Doctor Albert Hsu, local OBGYN and Fertility Specialist at MU Health Care and president-elect for the Boone County Medical Society, has been working with them on ways to continue helping.

"Are we going to get over run? Well it's hard to say," he said. "But we're getting prepared."

For now, students in Columbia are following American Association of Medical Colleges guidelines saying students are suspended from patient contact for two weeks.

Ramya Ramadas, a third year medical student at MU, is searching for ways her and other students can get involved. 

“Dr. Hsu is leading us in that effort and came up with eight committees," Ramadas said. "We are working with, I think 70-75 volunteers from the medical school."
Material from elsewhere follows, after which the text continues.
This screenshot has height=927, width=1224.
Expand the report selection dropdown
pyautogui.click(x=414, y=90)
Those committees will organize medical students for lobbying efforts, community efforts, and a group for positive content. Ramadas said the most important will be getting factual information out for fellow doctors and students.
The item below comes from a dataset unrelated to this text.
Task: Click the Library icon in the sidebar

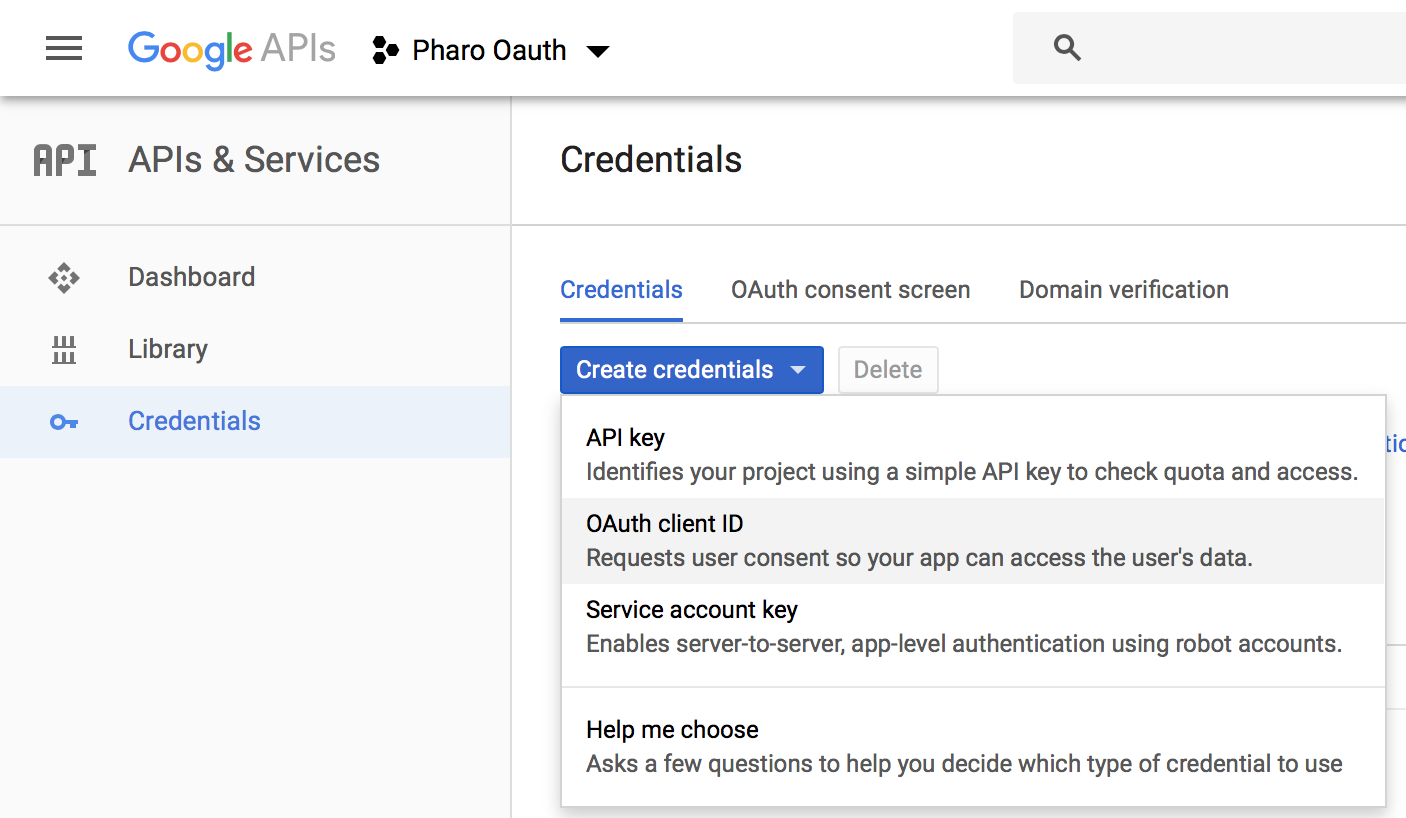Action: (63, 349)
She said with medical students probably just at home now, this is the best they can do.

“That's what were trying to do - to make ourselves useful in all of this,” she said.

Locally, these AAMC guidelines are still being followed.
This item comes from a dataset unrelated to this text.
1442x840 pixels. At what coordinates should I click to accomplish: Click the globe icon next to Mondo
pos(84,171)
But in our neighboring state of Illinois, medical schools are getting requests for student volunteers. These requests have come from outside state Governors, The City of Chicago Emergency Medical Center, and individual hospitals. The reach is for any Illinois medical student volunteers to serve critical care areas.

Even senior medical students at New York University have been offered an early graduation to join the front lines as relief for healthcare providers.  

These calls for help have not yet reached Missouri. But changes are happening quickly with guidelines for students and MU expects changes as guidelines are updated from AAMC.

Dr. Hsu said the preparation and awareness to bring students in is important right now. 

"Part of the point of organizing medical students is to get a volunteer force together so that if it gets really bad, we have someone in reserve,” he said.